Annotating a single-word vs multi-token phrase with a label: How to decide?

Hello, I am new to Prodigy and am currently using it for recognizing a new custom entity type. I was wondering how should one make a choice when annotating multiple token phrase as an entity.

In your Reddit INGRED label example, you choose to annotate onions as well as green onions with INGRED label. Was the latter necessary when the token onions itself is enough to be delimited as an NER entity of type INGRED? Are there any advantages of NER annotating green onions as well in the text?

Hi @santoshbs ,

This is a difficult question that will come down to your data, what your application needs at the end of it, and how easily you can use rules to adjust between different annotation policies.

A good principle to keep in mind when thinking about language annotations is compositionality. The phrase "green onions" actually means a bit more than the sum of its parts. It doesn't just mean onions that are coloured green, like the phrase "green apples" does. Rather, green onions are what are also known as scallions or spring onions:

If you have modifiers that behave entirely compositionally, you probably want to leave those out of an entity annotation. One reason is that you can generally swap in a whole constituent instead of just a word if you're doing normal syntactic composition. For instance, consider the phrase "very light yellow, almost translucent". This can be swapped in most places you could use an adjective, so you can have "very light yellow, almost translucent onions".

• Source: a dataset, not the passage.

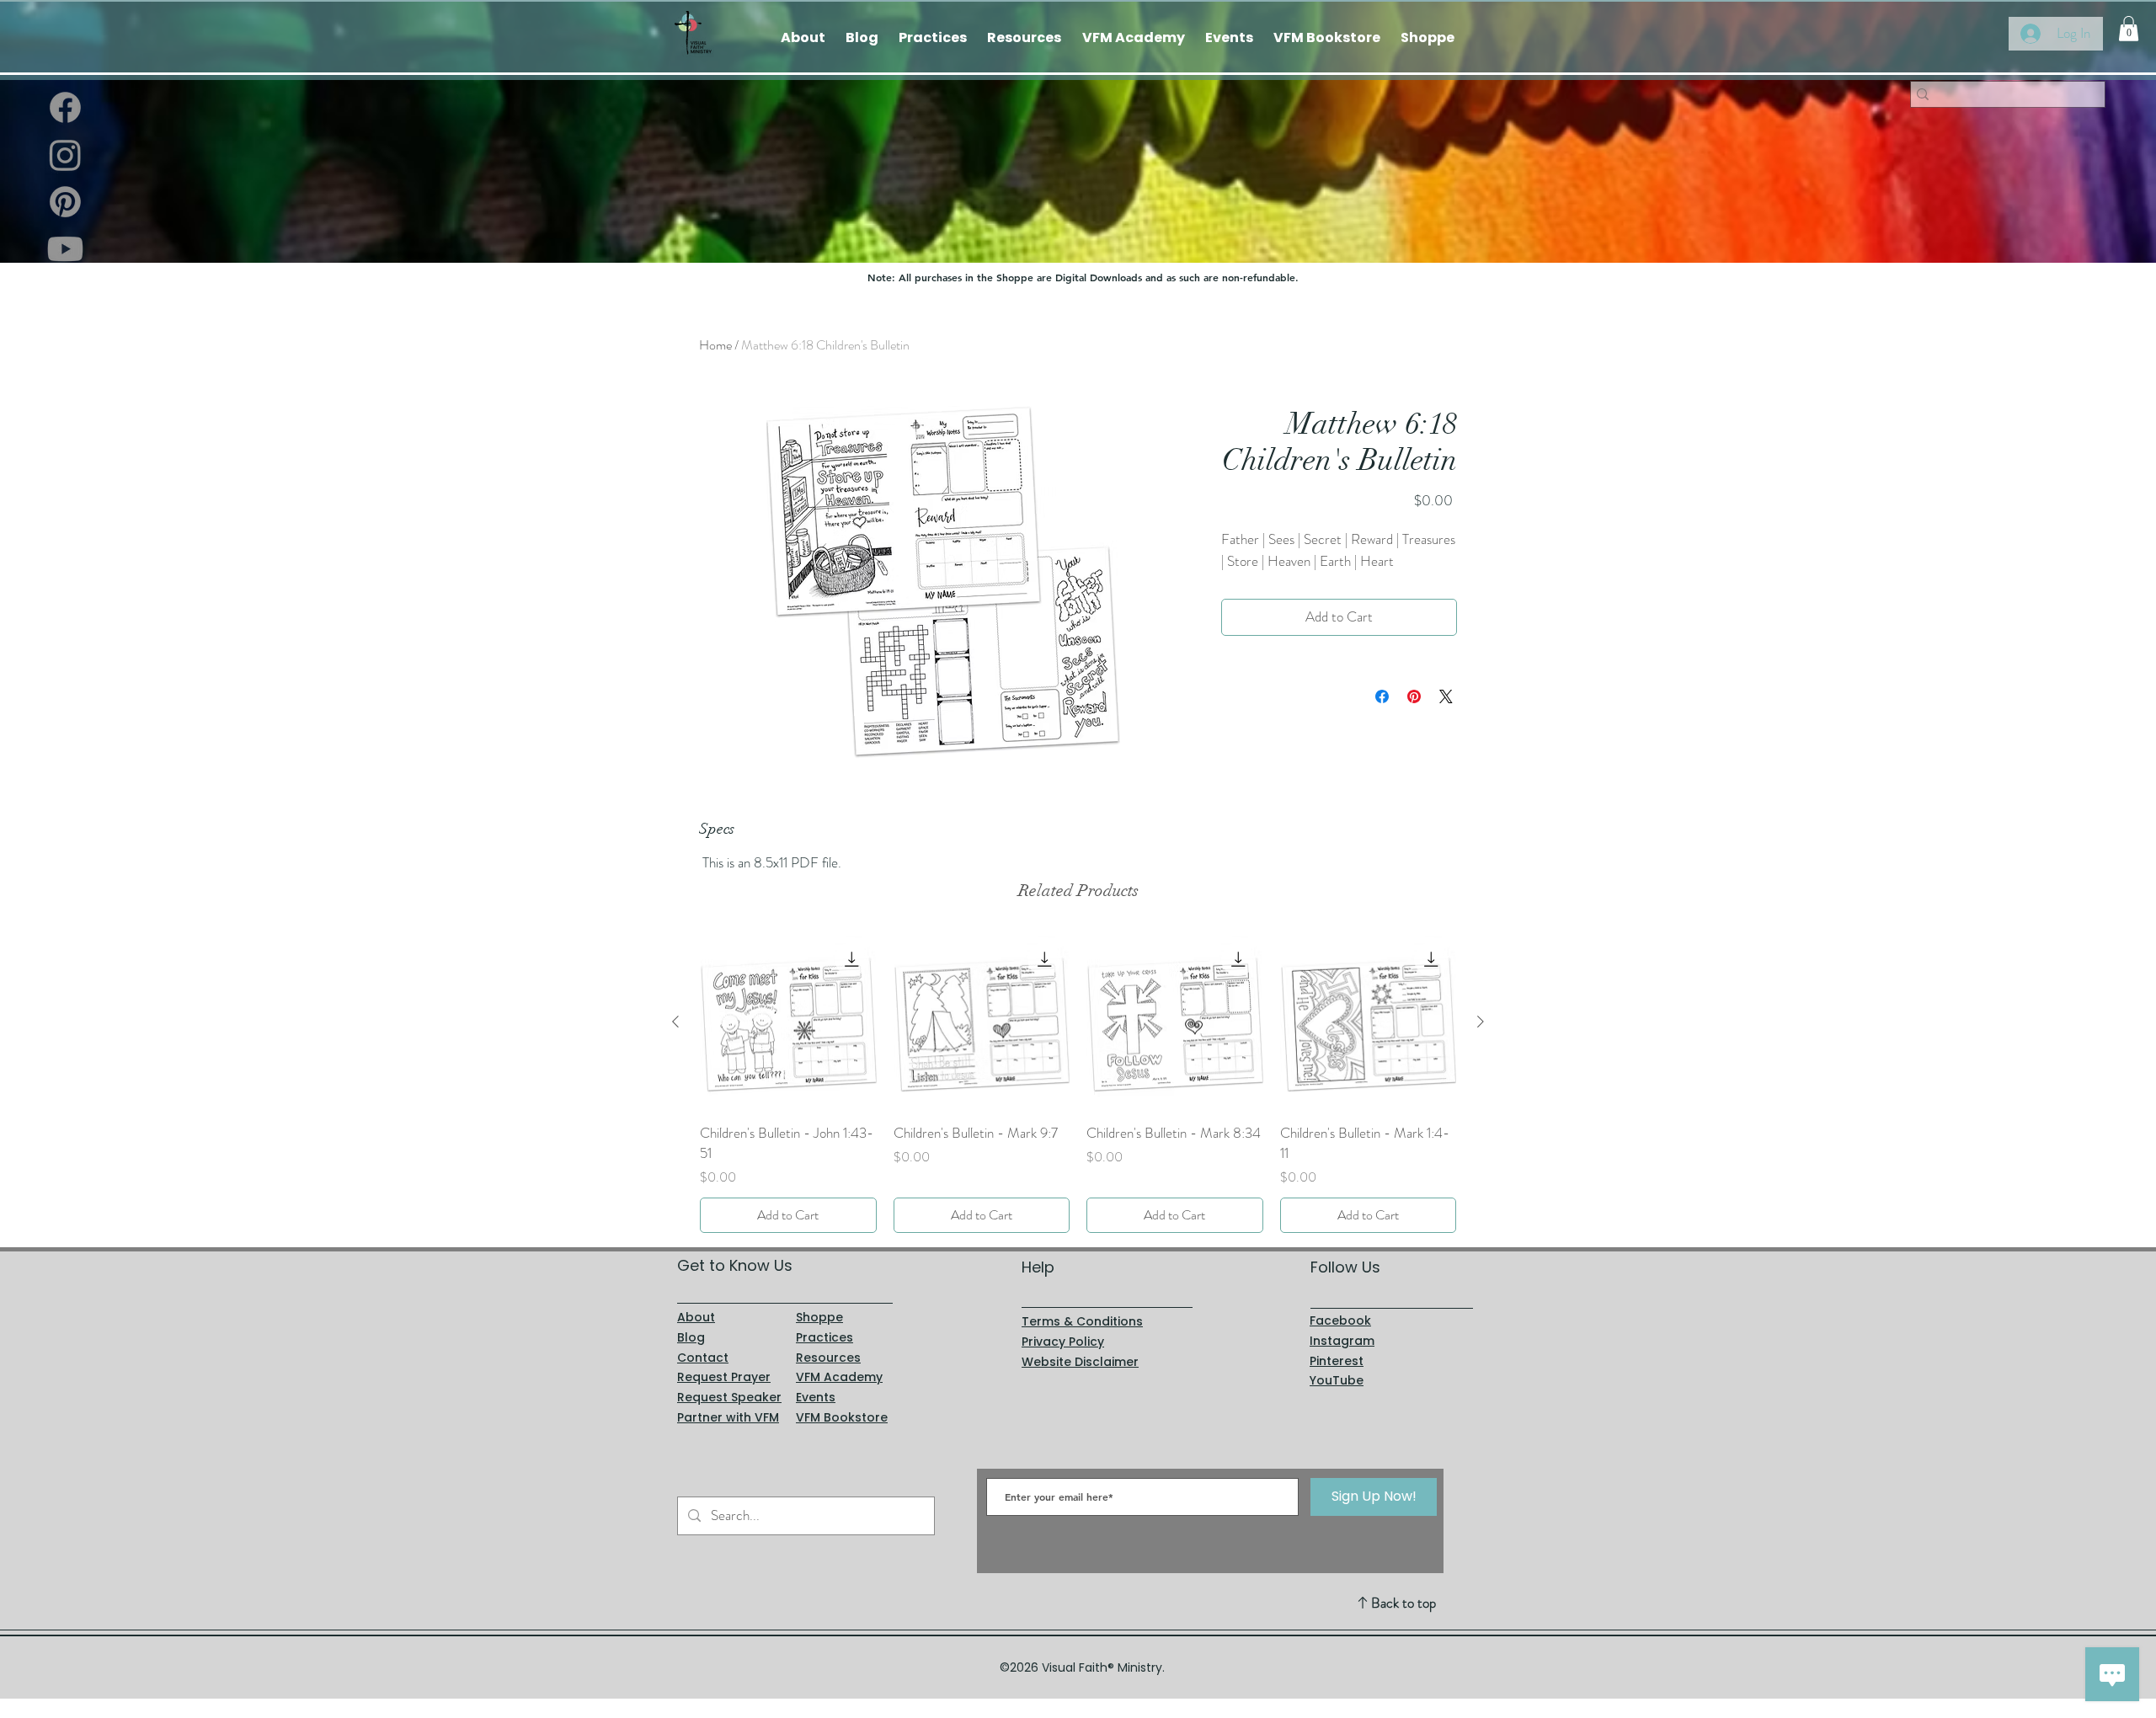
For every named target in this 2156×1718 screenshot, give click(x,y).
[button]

If your policy had been to annotate colours as part of the entity, suddenly you're stuck annotating this huge phrase as an entity. But non-compositional phrases won't work like this, generally. They tend to be fixed phrases, because otherwise nobody would be able to learn what they mean. You can call scallions "green onions", but you can't call them "light jade onions", even though "light jade" means roughly "green".


Many thanks, @honnibal for pointing me to the notion of compositionality. This is a really good principle for me and collaborators to keep in mind as we annotate for a new entity.

By any chance, does Prodigy have a compilation of such guidelines for annotating entities? While you have made several extremely useful videos and documentation for using the Prodigy software and pipelines, some guidelines/tips for manual annotation or even pointers to some external resources that provide such guidelines would be of great help to novices like me. But I understand I might be asking for too much from the Prodigy team. Thanks, again!

1 Like

We do want to write up something more comprehensive that covers these topics, as I think it's not discussed clearly enough currently. We don't have that yet though.